Spark JDBC方式连接MySQL数据库

转载

爱是与世界平行 2021-06-01 11:59:24

Spark JDBC方式连接MySQL数据库

一、JDBC connection properties（属性名称和含义）
二、spark jdbc read MySQL
三、jdbc(url: String, table: String, properties: Properties): DataFrame
四、jdbc(url: String, table: String, columnName: String, lowerBound: Long, upperBound: Long, numPartitions: Int, connectionProperties: Properties): DataFrame
四、jdbc(url: String, table: String, predicates: Array[String], connectionProperties: Properties): DataFrame predicates: Condition in the WHERE clause for each partition.
五、spark jdbc write MySQL

一、JDBC connection properties（属性名称和含义）

url：要连接的JDBC URL。列如：jdbc:mysql://ip:3306
dbtable:应该读取的JDBC表。可以使用括号中的子查询代替完整表。
driver:用于连接到此URL的JDBC驱动程序的类名,列如：com.mysql.jdbc.Driver

partitionColumn, lowerBound, upperBound, numPartitions：
这些options仅适用于read数据。这些options必须同时被指定。他们描述，如何从多个workers并行读取数据时，分割表。
partitionColumn：必须是表中的数字列。
lowerBound和upperBound仅用于决定分区的大小，而不是用于过滤表中的行。
表中的所有行将被分割并返回。

fetchsize：仅适用于read数据。JDBC提取大小，用于确定每次获取的行数。这可以帮助JDBC驱动程序调优性能，这些驱动程序默认具有较低的提取大小（例如，Oracle每次提取10行）。

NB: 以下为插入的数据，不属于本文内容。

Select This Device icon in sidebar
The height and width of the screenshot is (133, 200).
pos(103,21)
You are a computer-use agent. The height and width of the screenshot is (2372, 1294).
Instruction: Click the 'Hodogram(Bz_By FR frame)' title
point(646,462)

batchsize：仅适用于write数据。JDBC批量大小，用于确定每次insert的行数。
这可以帮助JDBC驱动程序调优性能。默认为1000。

isolationLevel：仅适用于write数据。事务隔离级别，适用于当前连接。它可以是一个NONE，READ_COMMITTED，READ_UNCOMMITTED，REPEATABLE_READ，或SERIALIZABLE，对应于由JDBC的连接对象定义，缺省值为标准事务隔离级别READ_UNCOMMITTED。请参阅文档java.sql.Connection。

truncate：仅适用于write数据。当SaveMode.Overwrite启用时，此选项会truncate在MySQL中的表，而不是删除，再重建其现有的表。这可以更有效，并且防止表元数据（例如，索引）被去除。但是，在某些情况下，例如当新数据具有不同的模式时，它将无法工作。它默认为false。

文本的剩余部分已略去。